In the domain of medical products, it has been said that the FDA has just two speeds of approval – too fast and too slow. Critics concerned about haste point out, accurately, that drugs and other products are generally approved on the basis of relatively small studies and that safety problems often emerge when large populations are exposed to the products. Those worried about delay note, correctly, that people with life-threatening diseases have no time to wait. A public health approach recognizes that the potential good of a new medical product or policy must be balanced against the potential harm. Some benefits are not worth the risk; some risks are worth taking. Key considerations are the severity of the illness at issue, the availability of alternative treatments or preventive interventions, and the current state of knowledge about individual responses.

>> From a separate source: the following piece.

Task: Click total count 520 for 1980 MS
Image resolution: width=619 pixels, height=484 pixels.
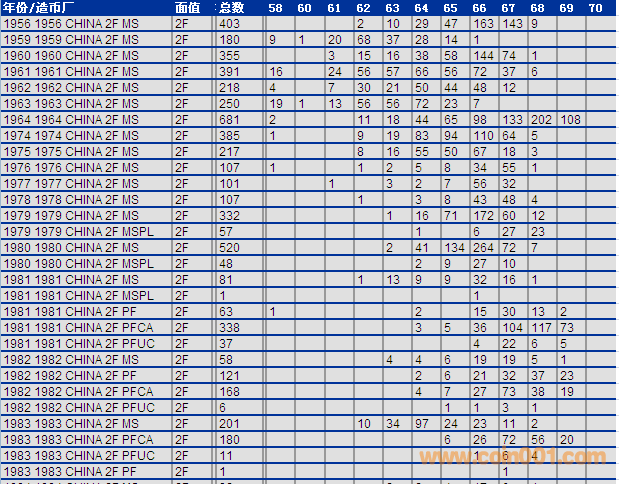Action: [229, 247]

The FDA must make difficult decisions in the absence of ideal information. For medical products, the FDA Amendments Act of 2007 strengthened the agency’s ability to place restrictions on the use of medications at the time of approval while requiring that additional safety data be gathered. These tools allow the FDA opportunities to change the regulatory oversight of products as they move from limited use in clinical trials to adoption in the medical system. The ability to detect and act on safety signals quickly can give an additional layer of confidence to support earlier approval of important medications.
Fortunately, not every FDA action is a challenging regulatory decision that requires balancing risk against benefit. Collaboration with sister public health agencies in DHHS, industry, consumer and patient organizations, and the public will lead to exciting opportunities for progress in public health.
We intend to work closely with the Centers for Disease Control and Prevention (CDC) to identify priority areas for joint action – such as the response to infectious-disease emergencies and outbreaks of foodborne illnesses and the development of safety systems to prevent lethal overdoses and drug interactions.
We look forward to working with the National Institutes of Health, the pharmaceutical and biotechnology industries, academic medical centers, and research universities to accelerate the development of cures. As scientists identify fruitful pathways for research on treatments for debilitating diseases, FDA regulators should discuss with them the level of evidence necessary for the initiation of human trials and the eventual approval of treatments.
To make important new treatments available to patients, the FDA should collaborate with the Centers for Medicare and Medicaid Services – one of the largest health care payers in the United States – as well as with industry and patient and consumer groups to explore ways of shortening the time from approval to reimbursement. One emerging opportunity is the area of personalized medicine, in which the agency should work with scientific leaders on novel approaches to treating illness.
In the domain of food safety, a public health approach starts with the use of data to identify the riskiest parts of an enormous and complex system. The FDA should partner with the Department of Agriculture and other federal agencies, states, and other authorities to establish a modern food-safety system focused on prevention of contamination. Working with Congress to modernize food-safety laws, the FDA must strive to build safeguards into every step of the production and distribution process.
From our vantage point, the recent salmonella outbreak linked to contaminated peanut butter represented far more than a sanitation problem at one troubled facility. It reflected a failure of the FDA and its regulatory partners to identify risk and to establish and enforce basic preventive controls. And it exposed the failure of scores of food manufacturers to adequately monitor the safety of ingredients purchased from this facility.
The CDC and the FDA should also work closely to identify areas of potential progress in nutrition. A laissez-faire approach to nutritional claims can lead to more confusion than understanding. Working with industry and others, the FDA can support efforts to educate the public about nutrition and promote more healthful foods.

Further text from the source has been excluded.